» **TASK INSTRUCTIONS**
Repeat the data below with no changes.

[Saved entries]

****************************************

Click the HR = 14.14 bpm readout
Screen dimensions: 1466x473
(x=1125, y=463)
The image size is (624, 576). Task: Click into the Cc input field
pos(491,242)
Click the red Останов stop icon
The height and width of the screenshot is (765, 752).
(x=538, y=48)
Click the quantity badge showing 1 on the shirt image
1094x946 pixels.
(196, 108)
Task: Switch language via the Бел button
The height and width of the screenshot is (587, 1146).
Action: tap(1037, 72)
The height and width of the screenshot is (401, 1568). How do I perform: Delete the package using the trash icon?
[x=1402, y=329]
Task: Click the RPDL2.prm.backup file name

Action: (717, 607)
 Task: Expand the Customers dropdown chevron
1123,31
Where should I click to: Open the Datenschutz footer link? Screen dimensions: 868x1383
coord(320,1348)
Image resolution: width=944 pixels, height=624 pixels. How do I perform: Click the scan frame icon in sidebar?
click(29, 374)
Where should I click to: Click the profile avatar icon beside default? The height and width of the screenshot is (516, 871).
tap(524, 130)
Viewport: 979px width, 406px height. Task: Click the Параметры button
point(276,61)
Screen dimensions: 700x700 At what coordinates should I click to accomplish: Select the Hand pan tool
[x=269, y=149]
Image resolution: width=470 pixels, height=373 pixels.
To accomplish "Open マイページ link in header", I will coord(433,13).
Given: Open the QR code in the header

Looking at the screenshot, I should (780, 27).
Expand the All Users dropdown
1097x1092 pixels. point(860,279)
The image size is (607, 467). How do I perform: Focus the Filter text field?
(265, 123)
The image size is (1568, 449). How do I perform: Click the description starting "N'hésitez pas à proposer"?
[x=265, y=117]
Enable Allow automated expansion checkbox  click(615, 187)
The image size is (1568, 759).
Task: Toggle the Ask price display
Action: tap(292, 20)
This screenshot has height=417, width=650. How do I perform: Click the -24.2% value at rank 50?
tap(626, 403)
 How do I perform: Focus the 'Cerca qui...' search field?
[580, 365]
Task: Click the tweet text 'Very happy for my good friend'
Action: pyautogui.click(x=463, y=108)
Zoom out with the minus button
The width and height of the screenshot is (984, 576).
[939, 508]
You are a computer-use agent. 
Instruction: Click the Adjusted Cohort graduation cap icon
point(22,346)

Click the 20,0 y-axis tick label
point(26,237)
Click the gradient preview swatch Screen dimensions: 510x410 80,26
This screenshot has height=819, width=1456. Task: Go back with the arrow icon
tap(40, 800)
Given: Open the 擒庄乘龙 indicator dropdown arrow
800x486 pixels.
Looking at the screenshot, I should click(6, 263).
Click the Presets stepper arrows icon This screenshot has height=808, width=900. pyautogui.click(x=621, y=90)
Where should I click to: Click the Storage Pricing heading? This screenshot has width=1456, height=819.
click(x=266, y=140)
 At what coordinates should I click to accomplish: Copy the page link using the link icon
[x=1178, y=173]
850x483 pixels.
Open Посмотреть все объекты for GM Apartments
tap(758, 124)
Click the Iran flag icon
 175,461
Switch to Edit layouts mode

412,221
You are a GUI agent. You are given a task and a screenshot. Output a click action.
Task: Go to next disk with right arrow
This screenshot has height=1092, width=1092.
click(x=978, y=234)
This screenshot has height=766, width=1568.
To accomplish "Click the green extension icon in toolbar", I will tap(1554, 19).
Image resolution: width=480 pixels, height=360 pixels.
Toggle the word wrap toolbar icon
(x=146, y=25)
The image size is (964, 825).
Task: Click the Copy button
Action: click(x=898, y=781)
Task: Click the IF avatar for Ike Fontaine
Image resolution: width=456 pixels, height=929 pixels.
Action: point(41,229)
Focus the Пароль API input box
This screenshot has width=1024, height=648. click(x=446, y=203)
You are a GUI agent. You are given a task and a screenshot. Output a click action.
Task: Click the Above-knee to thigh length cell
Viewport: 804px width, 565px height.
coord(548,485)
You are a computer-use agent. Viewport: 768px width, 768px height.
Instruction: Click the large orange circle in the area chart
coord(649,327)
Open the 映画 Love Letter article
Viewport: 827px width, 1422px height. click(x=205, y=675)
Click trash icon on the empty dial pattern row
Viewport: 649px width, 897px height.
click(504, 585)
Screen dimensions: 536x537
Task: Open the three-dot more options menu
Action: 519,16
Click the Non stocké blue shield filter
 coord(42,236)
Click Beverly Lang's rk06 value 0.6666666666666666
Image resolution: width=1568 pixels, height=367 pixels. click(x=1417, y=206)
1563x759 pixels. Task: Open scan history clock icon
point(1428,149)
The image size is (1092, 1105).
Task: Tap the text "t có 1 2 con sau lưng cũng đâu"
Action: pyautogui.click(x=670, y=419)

****************************************

» **EXERCISE RESPONSE**
Click the HR = 14.14 bpm readout
Screen dimensions: 1466x473
(x=1125, y=463)
The image size is (624, 576). Task: Click into the Cc input field
pos(491,242)
Click the red Останов stop icon
The height and width of the screenshot is (765, 752).
(x=538, y=48)
Click the quantity badge showing 1 on the shirt image
1094x946 pixels.
(196, 108)
Task: Switch language via the Бел button
The height and width of the screenshot is (587, 1146).
Action: tap(1037, 72)
The height and width of the screenshot is (401, 1568). How do I perform: Delete the package using the trash icon?
[x=1402, y=329]
Task: Click the RPDL2.prm.backup file name

Action: (717, 607)
 Task: Expand the Customers dropdown chevron
1123,31
Where should I click to: Open the Datenschutz footer link? Screen dimensions: 868x1383
coord(320,1348)
Image resolution: width=944 pixels, height=624 pixels. How do I perform: Click the scan frame icon in sidebar?
click(29, 374)
Where should I click to: Click the profile avatar icon beside default? The height and width of the screenshot is (516, 871).
tap(524, 130)
Viewport: 979px width, 406px height. Task: Click the Параметры button
point(276,61)
Screen dimensions: 700x700 At what coordinates should I click to accomplish: Select the Hand pan tool
[x=269, y=149]
Image resolution: width=470 pixels, height=373 pixels.
To accomplish "Open マイページ link in header", I will coord(433,13).
Given: Open the QR code in the header

Looking at the screenshot, I should (780, 27).
Expand the All Users dropdown
1097x1092 pixels. point(860,279)
The image size is (607, 467). How do I perform: Focus the Filter text field?
(265, 123)
The image size is (1568, 449). How do I perform: Click the description starting "N'hésitez pas à proposer"?
[x=265, y=117]
Enable Allow automated expansion checkbox  click(615, 187)
The image size is (1568, 759).
Task: Toggle the Ask price display
Action: tap(292, 20)
This screenshot has height=417, width=650. How do I perform: Click the -24.2% value at rank 50?
tap(626, 403)
 How do I perform: Focus the 'Cerca qui...' search field?
[580, 365]
Task: Click the tweet text 'Very happy for my good friend'
Action: pyautogui.click(x=463, y=108)
Zoom out with the minus button
The width and height of the screenshot is (984, 576).
[939, 508]
You are a computer-use agent. 
Instruction: Click the Adjusted Cohort graduation cap icon
point(22,346)

Click the 20,0 y-axis tick label
point(26,237)
Click the gradient preview swatch Screen dimensions: 510x410 80,26
This screenshot has height=819, width=1456. Task: Go back with the arrow icon
tap(40, 800)
Given: Open the 擒庄乘龙 indicator dropdown arrow
800x486 pixels.
Looking at the screenshot, I should click(6, 263).
Click the Presets stepper arrows icon This screenshot has height=808, width=900. pyautogui.click(x=621, y=90)
Where should I click to: Click the Storage Pricing heading? This screenshot has width=1456, height=819.
click(x=266, y=140)
 At what coordinates should I click to accomplish: Copy the page link using the link icon
[x=1178, y=173]
850x483 pixels.
Open Посмотреть все объекты for GM Apartments
tap(758, 124)
Click the Iran flag icon
 175,461
Switch to Edit layouts mode

412,221
You are a GUI agent. You are given a task and a screenshot. Output a click action.
Task: Go to next disk with right arrow
This screenshot has height=1092, width=1092.
click(x=978, y=234)
This screenshot has height=766, width=1568.
To accomplish "Click the green extension icon in toolbar", I will tap(1554, 19).
Image resolution: width=480 pixels, height=360 pixels.
Toggle the word wrap toolbar icon
(x=146, y=25)
The image size is (964, 825).
Task: Click the Copy button
Action: click(x=898, y=781)
Task: Click the IF avatar for Ike Fontaine
Image resolution: width=456 pixels, height=929 pixels.
Action: point(41,229)
Focus the Пароль API input box
This screenshot has width=1024, height=648. click(x=446, y=203)
You are a GUI agent. You are given a task and a screenshot. Output a click action.
Task: Click the Above-knee to thigh length cell
Viewport: 804px width, 565px height.
coord(548,485)
You are a computer-use agent. Viewport: 768px width, 768px height.
Instruction: Click the large orange circle in the area chart
coord(649,327)
Open the 映画 Love Letter article
Viewport: 827px width, 1422px height. click(x=205, y=675)
Click trash icon on the empty dial pattern row
Viewport: 649px width, 897px height.
click(504, 585)
Screen dimensions: 536x537
Task: Open the three-dot more options menu
Action: 519,16
Click the Non stocké blue shield filter
 coord(42,236)
Click Beverly Lang's rk06 value 0.6666666666666666
Image resolution: width=1568 pixels, height=367 pixels. click(x=1417, y=206)
1563x759 pixels. Task: Open scan history clock icon
point(1428,149)
The image size is (1092, 1105).
Task: Tap the text "t có 1 2 con sau lưng cũng đâu"
Action: pyautogui.click(x=670, y=419)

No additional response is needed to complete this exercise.